American Seafarers and the Partnership for 21st Century Skills

 In 2002, some of the leading employers and educators in the US realized that high school and college graduates were entering the workforce with a significant deficiency in some critical skills.

These groups (which includes Apple, AT&T, Intel, Ford, PBS, the Children’s Television Workshop and Cisco) decided to do something about it. They came together to form the Partnership for 21st Century Skills (P21). The purpose of the partnership was simple:

  • Determine what skills are the most important for success after school.
  • Identify where there are deficits among recent graduates.
  • Develop plans to address these skill deficits.

Over the years, they have conducted multiple surveys and created reports that have been highly influential. In fact, Singapore completely changed their educational curriculum after reading one of their reports – and this was AFTERthey were named one of the top 3 education systems in the world!

The conclusions are powerful and surprising. In particular, the “skills critical to success” were not what most people would anticipate. The most important skills are not math, science or reading. Instead, they are as follows:

  1. Oral communication
  2. Collaboration
  3. Work ethic
  4. Written communication
  5. Critical thinking

Simply put, this is a love letter to summer programs. With the exception of written communication, I believe that a good summer program fosters these skills better than even the best schools. Oral communication and collaboration are difficult skills to teach in a classroom. When teachers need to teach algebra or verb conjugation, they must focus on transferring their academic knowledge to students, not creating active collaborative environments.

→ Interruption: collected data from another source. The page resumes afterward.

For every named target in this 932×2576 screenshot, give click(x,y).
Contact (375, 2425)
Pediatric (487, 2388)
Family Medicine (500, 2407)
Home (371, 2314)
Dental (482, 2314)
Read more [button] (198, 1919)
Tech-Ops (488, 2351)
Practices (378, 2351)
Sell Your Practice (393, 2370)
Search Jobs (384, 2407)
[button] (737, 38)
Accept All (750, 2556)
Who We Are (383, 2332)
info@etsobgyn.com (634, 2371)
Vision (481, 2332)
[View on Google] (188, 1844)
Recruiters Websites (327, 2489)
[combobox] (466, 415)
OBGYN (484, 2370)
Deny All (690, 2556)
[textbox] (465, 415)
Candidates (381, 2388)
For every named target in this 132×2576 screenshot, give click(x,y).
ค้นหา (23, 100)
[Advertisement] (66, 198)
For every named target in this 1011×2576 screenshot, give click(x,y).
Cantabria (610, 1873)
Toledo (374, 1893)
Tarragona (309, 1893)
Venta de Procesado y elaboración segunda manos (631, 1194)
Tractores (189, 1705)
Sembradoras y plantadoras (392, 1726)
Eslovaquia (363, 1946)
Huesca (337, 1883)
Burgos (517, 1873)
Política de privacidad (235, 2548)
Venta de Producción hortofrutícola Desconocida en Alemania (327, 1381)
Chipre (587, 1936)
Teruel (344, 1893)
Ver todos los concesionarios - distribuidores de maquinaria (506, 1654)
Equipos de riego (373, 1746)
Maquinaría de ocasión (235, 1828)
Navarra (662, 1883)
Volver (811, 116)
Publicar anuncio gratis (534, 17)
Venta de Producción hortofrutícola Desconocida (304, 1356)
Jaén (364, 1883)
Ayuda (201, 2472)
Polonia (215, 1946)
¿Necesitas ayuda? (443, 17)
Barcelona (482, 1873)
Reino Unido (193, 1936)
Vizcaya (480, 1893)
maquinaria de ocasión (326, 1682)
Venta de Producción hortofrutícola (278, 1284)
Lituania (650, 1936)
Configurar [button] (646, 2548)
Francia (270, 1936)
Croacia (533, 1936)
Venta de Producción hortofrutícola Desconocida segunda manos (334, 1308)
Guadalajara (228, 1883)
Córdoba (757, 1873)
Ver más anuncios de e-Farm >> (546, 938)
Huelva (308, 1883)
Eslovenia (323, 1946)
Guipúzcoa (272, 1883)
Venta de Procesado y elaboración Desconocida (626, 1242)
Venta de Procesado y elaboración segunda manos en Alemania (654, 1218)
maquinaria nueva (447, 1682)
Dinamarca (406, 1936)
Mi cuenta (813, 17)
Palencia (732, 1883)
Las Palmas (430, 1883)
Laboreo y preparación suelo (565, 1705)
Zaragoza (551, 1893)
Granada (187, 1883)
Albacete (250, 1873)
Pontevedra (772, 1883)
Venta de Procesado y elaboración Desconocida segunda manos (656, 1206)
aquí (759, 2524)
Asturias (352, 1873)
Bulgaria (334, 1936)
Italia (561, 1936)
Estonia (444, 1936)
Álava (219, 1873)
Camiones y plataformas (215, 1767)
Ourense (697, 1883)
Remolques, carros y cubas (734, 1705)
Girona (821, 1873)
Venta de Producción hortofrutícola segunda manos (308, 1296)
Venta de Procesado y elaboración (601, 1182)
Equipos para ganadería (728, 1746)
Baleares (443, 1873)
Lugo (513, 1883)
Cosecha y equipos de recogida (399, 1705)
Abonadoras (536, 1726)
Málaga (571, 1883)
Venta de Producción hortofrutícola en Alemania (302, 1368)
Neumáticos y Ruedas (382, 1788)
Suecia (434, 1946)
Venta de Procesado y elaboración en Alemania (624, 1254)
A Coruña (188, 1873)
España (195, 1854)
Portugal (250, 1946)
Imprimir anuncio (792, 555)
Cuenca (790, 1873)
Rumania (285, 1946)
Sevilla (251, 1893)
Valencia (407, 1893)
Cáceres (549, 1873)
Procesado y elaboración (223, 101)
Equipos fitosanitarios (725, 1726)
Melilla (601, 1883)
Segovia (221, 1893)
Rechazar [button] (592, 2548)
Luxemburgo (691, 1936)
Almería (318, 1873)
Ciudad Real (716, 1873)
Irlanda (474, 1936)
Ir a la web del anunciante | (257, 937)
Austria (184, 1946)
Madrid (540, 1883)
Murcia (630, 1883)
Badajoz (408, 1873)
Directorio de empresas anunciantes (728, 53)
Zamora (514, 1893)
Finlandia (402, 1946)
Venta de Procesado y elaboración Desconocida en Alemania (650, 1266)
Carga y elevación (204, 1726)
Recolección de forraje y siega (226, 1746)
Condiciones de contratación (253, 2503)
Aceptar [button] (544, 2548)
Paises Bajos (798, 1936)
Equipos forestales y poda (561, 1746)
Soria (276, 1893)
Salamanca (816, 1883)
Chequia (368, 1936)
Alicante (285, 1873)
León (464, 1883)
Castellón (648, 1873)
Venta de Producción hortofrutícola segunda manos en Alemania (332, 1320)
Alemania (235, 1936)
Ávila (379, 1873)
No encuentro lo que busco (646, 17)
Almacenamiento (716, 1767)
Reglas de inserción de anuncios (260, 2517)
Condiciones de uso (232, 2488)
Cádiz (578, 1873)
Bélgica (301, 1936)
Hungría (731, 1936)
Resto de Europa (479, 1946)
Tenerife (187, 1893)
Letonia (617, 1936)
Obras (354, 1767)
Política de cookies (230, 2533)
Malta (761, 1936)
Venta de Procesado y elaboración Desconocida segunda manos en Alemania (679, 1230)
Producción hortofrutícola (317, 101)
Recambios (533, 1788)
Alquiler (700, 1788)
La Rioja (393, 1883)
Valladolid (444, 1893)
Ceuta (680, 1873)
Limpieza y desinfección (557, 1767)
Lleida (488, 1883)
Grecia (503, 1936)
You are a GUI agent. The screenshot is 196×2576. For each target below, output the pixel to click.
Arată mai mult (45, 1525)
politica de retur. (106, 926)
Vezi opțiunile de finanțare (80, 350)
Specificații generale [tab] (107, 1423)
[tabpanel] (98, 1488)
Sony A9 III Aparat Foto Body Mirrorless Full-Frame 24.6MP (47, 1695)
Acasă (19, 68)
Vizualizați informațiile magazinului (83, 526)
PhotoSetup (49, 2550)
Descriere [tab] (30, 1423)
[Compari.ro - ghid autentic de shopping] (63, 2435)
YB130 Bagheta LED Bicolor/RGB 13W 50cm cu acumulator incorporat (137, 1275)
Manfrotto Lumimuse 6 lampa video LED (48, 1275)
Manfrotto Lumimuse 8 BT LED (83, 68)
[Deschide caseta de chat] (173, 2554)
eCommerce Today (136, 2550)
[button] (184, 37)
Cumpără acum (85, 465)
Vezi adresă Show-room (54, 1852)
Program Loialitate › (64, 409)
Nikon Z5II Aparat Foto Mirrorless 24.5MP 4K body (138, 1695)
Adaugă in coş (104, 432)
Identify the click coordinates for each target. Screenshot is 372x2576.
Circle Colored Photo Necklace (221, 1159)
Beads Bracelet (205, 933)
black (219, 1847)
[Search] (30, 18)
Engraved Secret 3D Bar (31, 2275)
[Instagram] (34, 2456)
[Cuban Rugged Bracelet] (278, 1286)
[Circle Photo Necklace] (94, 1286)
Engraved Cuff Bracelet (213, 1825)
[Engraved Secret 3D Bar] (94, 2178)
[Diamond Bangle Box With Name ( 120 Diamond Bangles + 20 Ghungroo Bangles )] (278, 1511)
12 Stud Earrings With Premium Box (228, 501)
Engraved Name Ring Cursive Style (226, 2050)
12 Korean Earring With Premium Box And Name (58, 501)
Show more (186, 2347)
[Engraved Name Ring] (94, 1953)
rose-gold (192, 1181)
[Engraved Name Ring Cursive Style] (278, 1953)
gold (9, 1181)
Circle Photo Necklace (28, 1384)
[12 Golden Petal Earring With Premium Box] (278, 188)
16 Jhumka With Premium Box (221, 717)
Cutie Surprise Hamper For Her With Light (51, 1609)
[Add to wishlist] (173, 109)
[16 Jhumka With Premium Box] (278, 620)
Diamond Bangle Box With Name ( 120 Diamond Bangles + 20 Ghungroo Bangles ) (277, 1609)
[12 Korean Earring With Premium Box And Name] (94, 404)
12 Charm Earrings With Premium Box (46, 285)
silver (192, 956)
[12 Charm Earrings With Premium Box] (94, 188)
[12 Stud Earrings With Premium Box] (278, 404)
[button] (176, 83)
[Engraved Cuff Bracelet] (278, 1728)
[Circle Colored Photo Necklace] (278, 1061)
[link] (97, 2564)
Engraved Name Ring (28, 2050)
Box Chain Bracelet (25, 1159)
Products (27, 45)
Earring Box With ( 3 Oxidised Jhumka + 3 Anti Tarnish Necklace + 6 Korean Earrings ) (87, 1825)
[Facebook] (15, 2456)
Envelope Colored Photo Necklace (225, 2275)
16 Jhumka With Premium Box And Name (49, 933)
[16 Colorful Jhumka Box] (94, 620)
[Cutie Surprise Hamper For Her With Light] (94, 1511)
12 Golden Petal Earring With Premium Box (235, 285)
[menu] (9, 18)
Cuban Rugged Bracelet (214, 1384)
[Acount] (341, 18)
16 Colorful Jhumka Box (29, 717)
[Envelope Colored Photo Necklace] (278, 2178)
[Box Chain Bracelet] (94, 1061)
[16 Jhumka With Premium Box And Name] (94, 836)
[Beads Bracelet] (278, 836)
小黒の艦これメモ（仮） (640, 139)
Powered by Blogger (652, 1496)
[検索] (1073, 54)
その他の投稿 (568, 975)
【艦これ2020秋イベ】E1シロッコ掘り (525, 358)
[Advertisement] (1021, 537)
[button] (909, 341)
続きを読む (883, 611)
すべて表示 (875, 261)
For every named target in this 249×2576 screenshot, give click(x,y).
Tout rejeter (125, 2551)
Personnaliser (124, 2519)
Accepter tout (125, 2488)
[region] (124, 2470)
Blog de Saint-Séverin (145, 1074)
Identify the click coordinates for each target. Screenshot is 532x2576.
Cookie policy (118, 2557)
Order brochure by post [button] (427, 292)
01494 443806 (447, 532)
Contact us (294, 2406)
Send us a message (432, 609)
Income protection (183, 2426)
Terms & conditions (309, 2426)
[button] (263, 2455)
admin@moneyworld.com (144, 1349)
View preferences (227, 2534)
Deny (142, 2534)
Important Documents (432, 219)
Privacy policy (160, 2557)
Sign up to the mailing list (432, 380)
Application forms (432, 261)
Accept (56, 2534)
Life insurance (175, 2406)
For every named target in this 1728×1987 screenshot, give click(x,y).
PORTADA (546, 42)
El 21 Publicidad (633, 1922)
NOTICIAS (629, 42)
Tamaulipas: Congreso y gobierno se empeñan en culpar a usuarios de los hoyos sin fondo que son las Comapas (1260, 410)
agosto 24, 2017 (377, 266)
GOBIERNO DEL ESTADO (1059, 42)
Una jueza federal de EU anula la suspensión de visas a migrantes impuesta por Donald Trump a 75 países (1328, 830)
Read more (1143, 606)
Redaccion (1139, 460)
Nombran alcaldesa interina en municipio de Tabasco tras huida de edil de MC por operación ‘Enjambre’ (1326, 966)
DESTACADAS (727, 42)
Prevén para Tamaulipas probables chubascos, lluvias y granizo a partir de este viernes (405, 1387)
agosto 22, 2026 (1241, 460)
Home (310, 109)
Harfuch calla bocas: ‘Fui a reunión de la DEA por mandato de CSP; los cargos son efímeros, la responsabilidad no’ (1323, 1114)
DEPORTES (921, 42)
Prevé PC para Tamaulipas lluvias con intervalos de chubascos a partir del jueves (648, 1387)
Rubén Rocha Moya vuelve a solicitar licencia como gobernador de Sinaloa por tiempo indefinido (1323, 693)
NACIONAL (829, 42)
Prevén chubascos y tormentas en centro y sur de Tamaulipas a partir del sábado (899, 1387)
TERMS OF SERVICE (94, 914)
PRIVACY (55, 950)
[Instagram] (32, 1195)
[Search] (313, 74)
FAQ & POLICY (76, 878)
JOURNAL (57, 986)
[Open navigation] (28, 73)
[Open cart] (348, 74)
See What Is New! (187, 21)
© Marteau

At American Seafarers, we focus on developing these skills. Every day, we work on their communication and collaboration skills – heck, that is the essence of a good seafaring team dynamic. On their own they will work on these skills 16 hours a day.

Few parents of middle and high school children worry about the workplace, but we think it is exciting to think that American Seafarers is not just fun, but also a rich learning environment.

  1 comment for “American Seafarers and the Partnership for 21st Century Skills

  1. January 22, 2017 at 4:50 pm

    The mistake that I believe many people make in their views of college education is that it, in effect, opens the head of students and pours employable knowledge in. What higher education really does is that it teaches us is HOW to continue to learn. That means one must be able AND know how to ask questions such as how and why, and perhaps more importantly, why not.

    My time on Chesapeake Lightship as a teenager taught me those skills early. I was essentially utilizing all three styles of learning. Visual – I watched others performing tasks of which I was not aware. Auditory – I asked how they were to be done and listened to the explanations, asking more questions as necessary. Kinesthetic – Trying the new skills myself to practice and refine my techniques. It was only later in college psychology classes, that I realized that I was using all three styles of learning effectively.

    A program like this can develop natural curiosity, self-confidence, and other tools that will allow young people to grow into more complete individuals.